1TXM

SCORPION TOXIN (MAUROTOXIN) FROM SCORPIO MAURUS, NMR, 35 STRUCTURES

1TXM の概要

• エントリーDOI: 10.2210/pdb1txm/pdb
• 分子名称: MAUROTOXIN (1 entity in total)
• 機能のキーワード: neurotoxin, toxin, scorpion, potassium channel blocker, alpha beta scorpion toxin fold
• 由来する生物種: Scorpio maurus
• 細胞内の位置: Secreted: P80719
• タンパク質・核酸の鎖数: 1
• 化学式量合計: 3625.30

構造登録者

Blanc, E.,Sabatier, J.-M.,Kharrat, R.,Meunier, S.,El Ayeb, M.,Van Rietschoten, J.,Darbon, H. (登録日: 1996-11-19, 公開日: 1997-06-05, 最終更新日: 2024-10-30)

主引用文献

Blanc, E.,Sabatier, J.M.,Kharrat, R.,Meunier, S.,el Ayeb, M.,Van Rietschoten, J.,Darbon, H.
Solution structure of maurotoxin, a scorpion toxin from Scorpio maurus, with high affinity for voltage-gated potassium channels.
Proteins, 29:321-333, 1997

PubMed Abstract: Maurotoxin (MTX), purified from the scorpionid Scorpio maurus is a potent ligand for potassium channels.
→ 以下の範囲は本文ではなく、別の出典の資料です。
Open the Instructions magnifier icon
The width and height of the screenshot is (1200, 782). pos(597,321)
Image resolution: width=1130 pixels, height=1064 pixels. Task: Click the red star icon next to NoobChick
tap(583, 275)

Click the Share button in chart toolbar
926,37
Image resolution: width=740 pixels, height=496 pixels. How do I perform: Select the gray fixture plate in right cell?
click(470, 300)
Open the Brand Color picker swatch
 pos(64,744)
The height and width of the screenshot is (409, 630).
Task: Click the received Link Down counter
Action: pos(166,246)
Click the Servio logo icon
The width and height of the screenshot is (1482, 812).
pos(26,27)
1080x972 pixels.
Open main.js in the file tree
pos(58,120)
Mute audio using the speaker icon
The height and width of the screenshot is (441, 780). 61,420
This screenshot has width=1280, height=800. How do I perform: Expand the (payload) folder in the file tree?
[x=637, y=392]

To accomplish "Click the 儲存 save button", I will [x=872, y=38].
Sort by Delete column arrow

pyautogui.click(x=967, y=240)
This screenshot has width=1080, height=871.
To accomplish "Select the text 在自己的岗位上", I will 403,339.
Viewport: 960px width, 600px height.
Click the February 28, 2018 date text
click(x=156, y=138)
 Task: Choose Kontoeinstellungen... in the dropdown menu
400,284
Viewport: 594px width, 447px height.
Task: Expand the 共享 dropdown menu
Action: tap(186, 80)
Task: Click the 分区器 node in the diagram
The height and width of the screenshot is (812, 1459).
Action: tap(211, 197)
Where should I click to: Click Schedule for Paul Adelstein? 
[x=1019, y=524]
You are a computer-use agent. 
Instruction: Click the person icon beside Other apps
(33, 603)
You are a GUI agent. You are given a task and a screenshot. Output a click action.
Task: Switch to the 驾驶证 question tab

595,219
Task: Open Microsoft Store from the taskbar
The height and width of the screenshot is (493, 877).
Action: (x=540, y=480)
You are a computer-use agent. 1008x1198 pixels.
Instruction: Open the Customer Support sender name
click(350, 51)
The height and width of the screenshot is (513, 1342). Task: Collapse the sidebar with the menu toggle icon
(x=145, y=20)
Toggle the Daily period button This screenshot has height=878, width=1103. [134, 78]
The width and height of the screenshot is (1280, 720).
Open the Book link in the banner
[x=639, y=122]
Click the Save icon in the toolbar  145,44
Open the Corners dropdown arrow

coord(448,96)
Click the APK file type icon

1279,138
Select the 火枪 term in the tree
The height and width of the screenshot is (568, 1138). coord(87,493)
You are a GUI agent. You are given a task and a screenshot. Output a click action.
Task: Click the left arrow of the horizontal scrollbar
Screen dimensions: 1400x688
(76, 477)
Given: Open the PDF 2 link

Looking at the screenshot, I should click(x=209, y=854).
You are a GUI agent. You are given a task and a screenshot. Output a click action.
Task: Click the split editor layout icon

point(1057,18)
It shows a broad specificity as being active on Kv1.1 (Kd = 37 nM), Kv1.2 (Kd = 0.8 nM), Kv1.3 (Kd = 150 nM) voltage-gated potassium channels, as well as on small-conductance calcium-activated potassium channels. It has a unique disulfide pairing among the scorpion toxins family. The solution structure of MTX has been determined by 2D-NMR techniques, which led to the full description of its 3D conformation: a bended helix from residues 6 to 16 connected by a loop to a two-stranded antiparallel beta sheet (residues 23 to 26 and 28 to 31). The interaction of MTX with the pore region of the Kv1.2 potassium channel has been modeled according to their charge anisotropy. The structure of MTX is similar to other short scorpion toxins despite its peculiar disulfide pairing. Its interaction with the Kv1.2 channel involves a dipole moment, which guides and orients the toxin onto the pore, toward the binding site, and which thus is responsible for the specificity.

PubMed: 9365987
DOI: 10.1002/(SICI)1097-0134(199711)29:3<321::AID-PROT6>3.3.CO;2-K

実験手法

SOLUTION NMR